Utility of attention module. We analyse the attention module for WoAM and D-SSCA, corresponding to the model without considering the attention module and our final model, respectively. As shown in Figure 3B and Table S6, the model with an attention module performs better on most datasets than that without an attention module. The relative improvement of D-SSCA over WoAM is 0.45% for ACC, 0.53% for ROC–AUC and 0.49% for PR–AUC, respectively. As we mentioned, several latent features related to TFs-DNA interaction should be captured more than other features. Therefore, the attention module is necessary for the presented D-SSCA model. This module helps our model to focus on critical latent features and suppress useless ones simultaneously.

To reveal how the attention module operates in practice and provide a clear picture of the function of the attention module, we analyze the distribution of the attention weights from the presented CATTM block. More specifically, we sample binding sites of Dnd41-CTCF, one of the most important binding proteins for transcription regulation, from the collected validation datasets. Then, we compute the average attention weights for all samples of Dnd41-CTCF and visualize the related distribution. Moreover, we compute the average attention weights of the corresponding negative samples for reference. The distribution of the attention maps is shown in Figure 3C. The observations about the role of attention operation are 2-folds. On the one hand, for high-order features from sequence profiles, the attention weights have specificity over several channels, demonstrating that various features from sequence profiles exhibit particular importance for TFBSs prediction.
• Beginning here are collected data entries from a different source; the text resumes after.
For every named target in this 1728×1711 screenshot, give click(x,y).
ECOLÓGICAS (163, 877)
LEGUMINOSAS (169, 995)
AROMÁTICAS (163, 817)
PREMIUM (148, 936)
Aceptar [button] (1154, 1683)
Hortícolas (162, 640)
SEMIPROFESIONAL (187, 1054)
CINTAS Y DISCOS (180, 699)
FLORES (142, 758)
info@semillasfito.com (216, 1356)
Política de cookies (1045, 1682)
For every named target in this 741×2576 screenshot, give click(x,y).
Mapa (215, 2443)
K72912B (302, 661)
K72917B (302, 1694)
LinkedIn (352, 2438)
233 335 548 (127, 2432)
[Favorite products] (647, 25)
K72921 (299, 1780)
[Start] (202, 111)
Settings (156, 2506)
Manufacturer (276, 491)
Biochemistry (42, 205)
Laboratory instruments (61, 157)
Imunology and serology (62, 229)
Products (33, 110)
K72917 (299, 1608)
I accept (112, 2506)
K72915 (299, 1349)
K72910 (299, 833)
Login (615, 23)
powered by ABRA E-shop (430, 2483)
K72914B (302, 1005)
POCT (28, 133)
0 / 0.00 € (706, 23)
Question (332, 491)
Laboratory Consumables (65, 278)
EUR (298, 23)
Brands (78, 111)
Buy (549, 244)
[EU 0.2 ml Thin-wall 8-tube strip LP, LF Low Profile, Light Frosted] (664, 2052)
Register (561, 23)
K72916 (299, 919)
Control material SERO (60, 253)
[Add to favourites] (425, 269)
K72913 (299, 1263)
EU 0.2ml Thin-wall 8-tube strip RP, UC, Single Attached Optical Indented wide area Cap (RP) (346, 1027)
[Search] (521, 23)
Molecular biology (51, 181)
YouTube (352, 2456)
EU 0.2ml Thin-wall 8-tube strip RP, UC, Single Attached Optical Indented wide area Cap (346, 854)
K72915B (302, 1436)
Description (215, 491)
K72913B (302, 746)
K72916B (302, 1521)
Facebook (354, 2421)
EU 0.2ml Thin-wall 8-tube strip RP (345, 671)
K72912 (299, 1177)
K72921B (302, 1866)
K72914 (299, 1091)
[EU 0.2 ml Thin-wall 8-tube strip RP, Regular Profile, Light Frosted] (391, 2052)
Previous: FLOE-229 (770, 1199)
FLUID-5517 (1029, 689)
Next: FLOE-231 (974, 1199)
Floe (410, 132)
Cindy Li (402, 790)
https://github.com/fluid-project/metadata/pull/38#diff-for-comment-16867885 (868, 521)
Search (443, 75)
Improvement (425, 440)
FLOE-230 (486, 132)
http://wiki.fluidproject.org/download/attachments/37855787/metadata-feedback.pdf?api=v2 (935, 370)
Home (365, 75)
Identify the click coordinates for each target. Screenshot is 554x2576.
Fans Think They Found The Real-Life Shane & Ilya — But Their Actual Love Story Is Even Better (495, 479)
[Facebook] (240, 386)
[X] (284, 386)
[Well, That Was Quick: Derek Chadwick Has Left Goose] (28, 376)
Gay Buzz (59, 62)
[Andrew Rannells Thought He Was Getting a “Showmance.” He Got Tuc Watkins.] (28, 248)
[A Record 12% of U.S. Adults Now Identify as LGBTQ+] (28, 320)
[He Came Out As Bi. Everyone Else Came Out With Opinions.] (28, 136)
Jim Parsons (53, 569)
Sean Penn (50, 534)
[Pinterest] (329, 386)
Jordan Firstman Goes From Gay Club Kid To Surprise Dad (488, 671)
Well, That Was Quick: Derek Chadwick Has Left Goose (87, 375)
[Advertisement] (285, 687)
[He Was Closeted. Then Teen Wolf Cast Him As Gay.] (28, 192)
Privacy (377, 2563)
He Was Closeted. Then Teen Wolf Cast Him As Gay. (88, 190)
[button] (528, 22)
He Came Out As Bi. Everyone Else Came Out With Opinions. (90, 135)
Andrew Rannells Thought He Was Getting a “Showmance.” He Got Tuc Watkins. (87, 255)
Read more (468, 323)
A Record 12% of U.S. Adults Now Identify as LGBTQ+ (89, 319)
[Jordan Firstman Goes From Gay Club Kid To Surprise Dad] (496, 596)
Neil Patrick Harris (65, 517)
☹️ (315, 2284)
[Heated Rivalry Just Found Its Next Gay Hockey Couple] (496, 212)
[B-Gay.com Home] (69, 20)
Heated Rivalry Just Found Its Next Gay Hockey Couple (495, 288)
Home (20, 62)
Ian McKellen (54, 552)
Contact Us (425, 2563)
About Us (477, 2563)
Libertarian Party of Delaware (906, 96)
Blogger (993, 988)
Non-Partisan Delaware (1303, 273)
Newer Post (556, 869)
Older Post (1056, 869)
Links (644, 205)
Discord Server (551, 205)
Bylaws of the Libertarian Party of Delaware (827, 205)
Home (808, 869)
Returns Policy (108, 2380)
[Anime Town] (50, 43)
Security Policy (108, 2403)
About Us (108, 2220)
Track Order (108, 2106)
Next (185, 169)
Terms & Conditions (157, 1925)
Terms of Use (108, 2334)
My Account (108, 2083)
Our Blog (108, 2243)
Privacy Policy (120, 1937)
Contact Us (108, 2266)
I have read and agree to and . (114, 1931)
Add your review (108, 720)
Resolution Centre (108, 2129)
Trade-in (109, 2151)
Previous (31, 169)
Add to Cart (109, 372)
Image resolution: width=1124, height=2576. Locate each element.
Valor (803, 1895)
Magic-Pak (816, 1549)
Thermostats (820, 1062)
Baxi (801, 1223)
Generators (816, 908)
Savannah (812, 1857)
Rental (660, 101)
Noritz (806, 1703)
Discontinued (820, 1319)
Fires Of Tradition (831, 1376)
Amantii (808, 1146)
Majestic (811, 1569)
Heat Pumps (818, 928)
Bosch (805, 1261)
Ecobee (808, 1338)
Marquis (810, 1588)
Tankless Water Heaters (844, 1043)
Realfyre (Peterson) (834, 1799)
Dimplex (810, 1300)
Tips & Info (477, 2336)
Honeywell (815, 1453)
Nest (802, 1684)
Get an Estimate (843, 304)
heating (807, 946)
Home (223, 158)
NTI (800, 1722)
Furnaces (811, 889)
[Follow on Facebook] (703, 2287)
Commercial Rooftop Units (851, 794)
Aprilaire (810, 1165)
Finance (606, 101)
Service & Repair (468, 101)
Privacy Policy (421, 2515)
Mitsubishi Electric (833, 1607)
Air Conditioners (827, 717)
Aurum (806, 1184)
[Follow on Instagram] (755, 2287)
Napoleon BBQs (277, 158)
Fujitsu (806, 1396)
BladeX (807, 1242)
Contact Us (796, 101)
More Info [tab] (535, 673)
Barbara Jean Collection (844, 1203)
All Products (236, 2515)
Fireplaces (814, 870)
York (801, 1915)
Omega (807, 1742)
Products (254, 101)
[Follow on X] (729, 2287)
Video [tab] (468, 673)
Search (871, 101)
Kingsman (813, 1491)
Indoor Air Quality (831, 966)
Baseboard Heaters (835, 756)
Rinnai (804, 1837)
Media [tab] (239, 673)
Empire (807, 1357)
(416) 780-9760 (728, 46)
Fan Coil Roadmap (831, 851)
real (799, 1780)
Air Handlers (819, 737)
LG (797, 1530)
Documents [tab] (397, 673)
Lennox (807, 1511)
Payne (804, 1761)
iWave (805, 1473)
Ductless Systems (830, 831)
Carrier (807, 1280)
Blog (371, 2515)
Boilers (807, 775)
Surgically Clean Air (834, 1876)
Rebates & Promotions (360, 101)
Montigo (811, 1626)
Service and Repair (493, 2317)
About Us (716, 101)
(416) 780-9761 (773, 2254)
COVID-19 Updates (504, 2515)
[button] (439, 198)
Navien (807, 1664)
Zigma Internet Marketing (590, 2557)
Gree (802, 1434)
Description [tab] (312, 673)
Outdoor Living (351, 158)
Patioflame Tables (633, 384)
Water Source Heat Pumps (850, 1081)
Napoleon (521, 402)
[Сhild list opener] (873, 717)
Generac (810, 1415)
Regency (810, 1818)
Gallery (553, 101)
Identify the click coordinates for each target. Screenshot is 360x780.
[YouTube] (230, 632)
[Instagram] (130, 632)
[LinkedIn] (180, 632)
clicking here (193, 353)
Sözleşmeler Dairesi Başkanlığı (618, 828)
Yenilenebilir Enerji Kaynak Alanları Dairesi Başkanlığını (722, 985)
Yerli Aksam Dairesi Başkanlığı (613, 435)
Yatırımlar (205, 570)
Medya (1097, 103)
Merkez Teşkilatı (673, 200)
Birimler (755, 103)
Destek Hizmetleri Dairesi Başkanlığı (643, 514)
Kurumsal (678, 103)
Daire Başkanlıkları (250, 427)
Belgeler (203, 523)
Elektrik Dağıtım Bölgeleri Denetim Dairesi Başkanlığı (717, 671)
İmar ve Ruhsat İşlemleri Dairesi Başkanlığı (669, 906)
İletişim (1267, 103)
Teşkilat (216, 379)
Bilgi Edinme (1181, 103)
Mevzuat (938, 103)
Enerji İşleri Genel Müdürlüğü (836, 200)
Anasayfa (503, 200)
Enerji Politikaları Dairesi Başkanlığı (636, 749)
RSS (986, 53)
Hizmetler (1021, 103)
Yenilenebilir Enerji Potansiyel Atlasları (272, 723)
On the other hand, for high-order features from shape profiles, the attention weights are very similar over most channels, which indicates that shape-level attention is less important than sequence-level attention in performing feature refinement. To sum up, the presented CATTM block provides sequence-level specific responses for improving the performance of TBFSs prediction.

Utility of data-level fusion. We investigate the utility of data-level fusion on the completed datasets concerning ACC, ROC–AUC and PR–AUC, and report the performance of the model with data-level fusion and model with intermediate-level fusion. As shown in Figure 3B and Table S6, the model with intermediate-level feature fusion significantly outperforms the model with data-level feature fusion. This is mainly because some information implicit in raw samples may be redundancy and data-level feature fusion cannot fully utilize the complementary between multiple inputs, resulting in the limitation of prediction performance. Hence, the intermediate-level feature fusion is more appropriate for the presented D-SSCA model.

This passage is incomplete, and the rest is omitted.